The Justice Department has decided to go forward with three school desegregation cases filed in the final days of the Carter administration.
William Bradford Reynolds, head of the department's civil rights division, said yesterday that he has decided to continue suits against school districts in Charleston, S.C.; Lima, Ohio, and Yonkers, N.Y. All three suits charge that schools have intentionally been racially segregated.
Reynolds made it clear in a statement that the department would try to settle the cases without going to trial. " . . . To that end, the attorneys for each of these school districts are being asked to meet in the near future with department lawyers to discuss the possibilities of settlement," he said.
Sen. Strom Thurmond (R-S.C.), chairman of the Senate Judiciary Committee, had written Attorney General William French Smith to ask that the cases be reviewed, and Thurmond brought up the issue again when Reynolds appeared before his committee for confirmation hearings.

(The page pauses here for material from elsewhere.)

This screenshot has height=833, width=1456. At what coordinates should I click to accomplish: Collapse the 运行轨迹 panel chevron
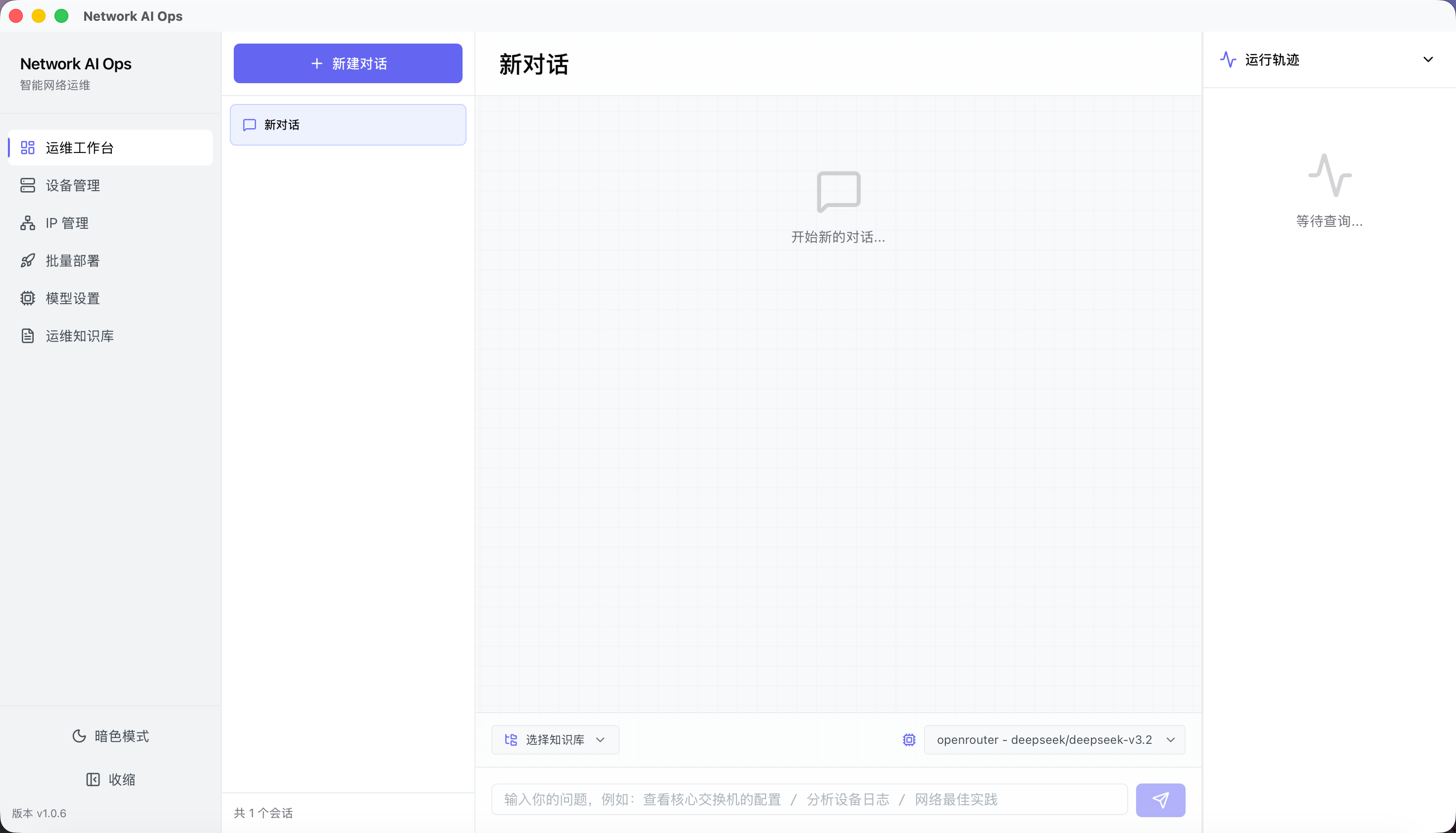(x=1427, y=59)
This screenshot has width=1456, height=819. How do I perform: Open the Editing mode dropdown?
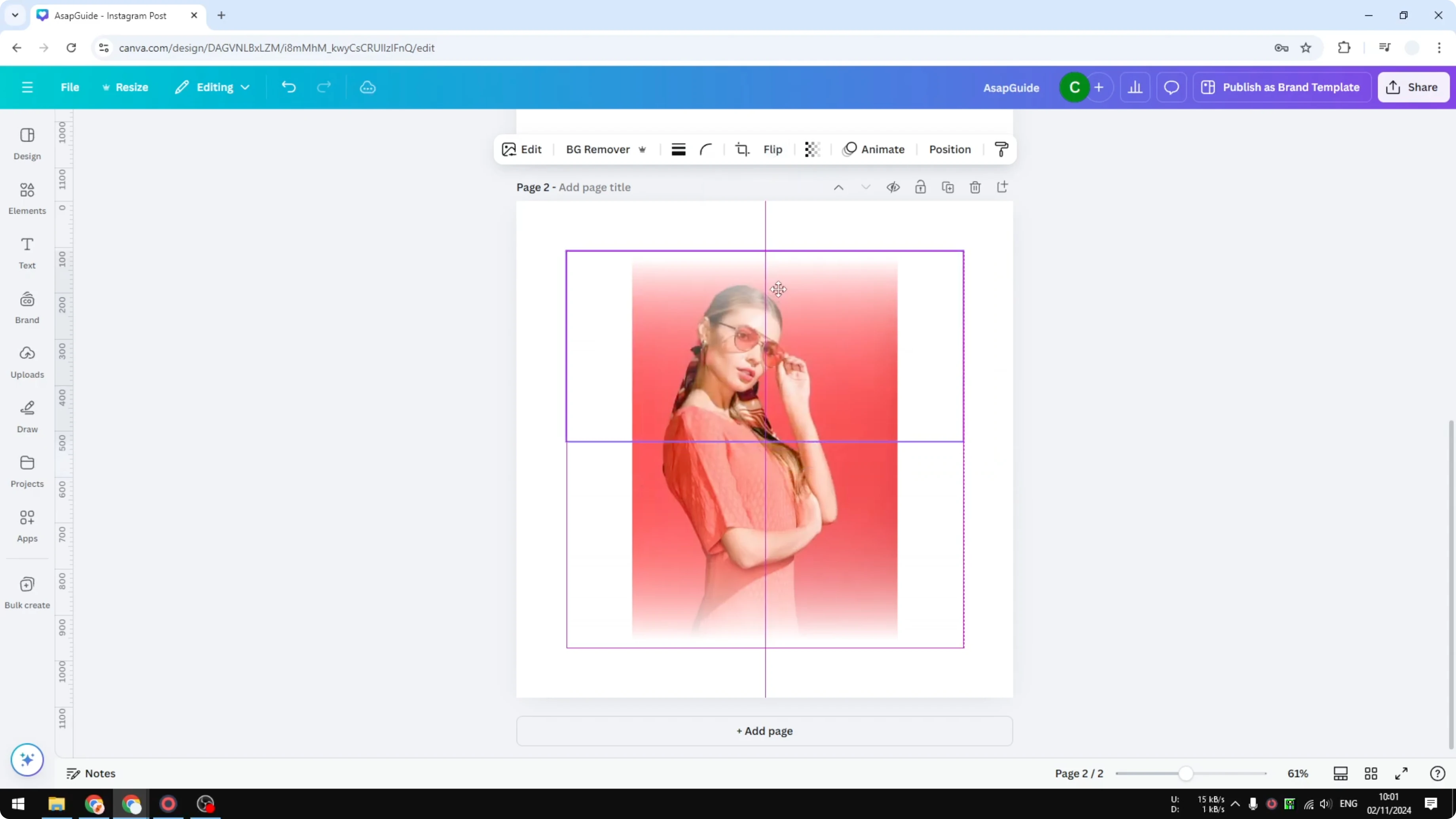(x=212, y=87)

"While I don't know all the facts in this case, the Justice Department has indicated that they can work out their problem with the school district, and I'm hopeful they can do so," Thurmond said.
The suit against Charleston, filed Jan. 9, charged that the county's public schools are segregated because of intentionally discriminatory decisions by the state legislature and local school officials.
In the case against Yonkers, a city of 200,000, the Justice Department charged Dec. 1 that the city's public school system and residential areas had intentionally been segregated by a series of school board actions and by placement of public and subsidized housing projects.
In a controversial internal memo last month, Robert D'Agostino, Reynolds' deputy, had angered other lawyers in the division by recommending the Yonkers case be dropped and calling it "the end result of a mind-set in the educational area and one of the opening shots in a new attempt to remake America through coerced residential integration."
Reynolds said yesterday that he is still reviewing the portion of the case that charged Yonkers with violations of the Fair Housing Act.
Justice Department spokesman John Wilson said there have been conflicting court decisions recently involving the Fair Housing Act in Ohio and Manchester. He said the division is studying the implications of those court decisions before deciding whether to go ahead with that part of the Yonkers case.
The case against Lima, a city of 53,000, was filed Dec. 4.
Smith and Reynolds have expressed opposition to busing as a remedy to racial discrimination.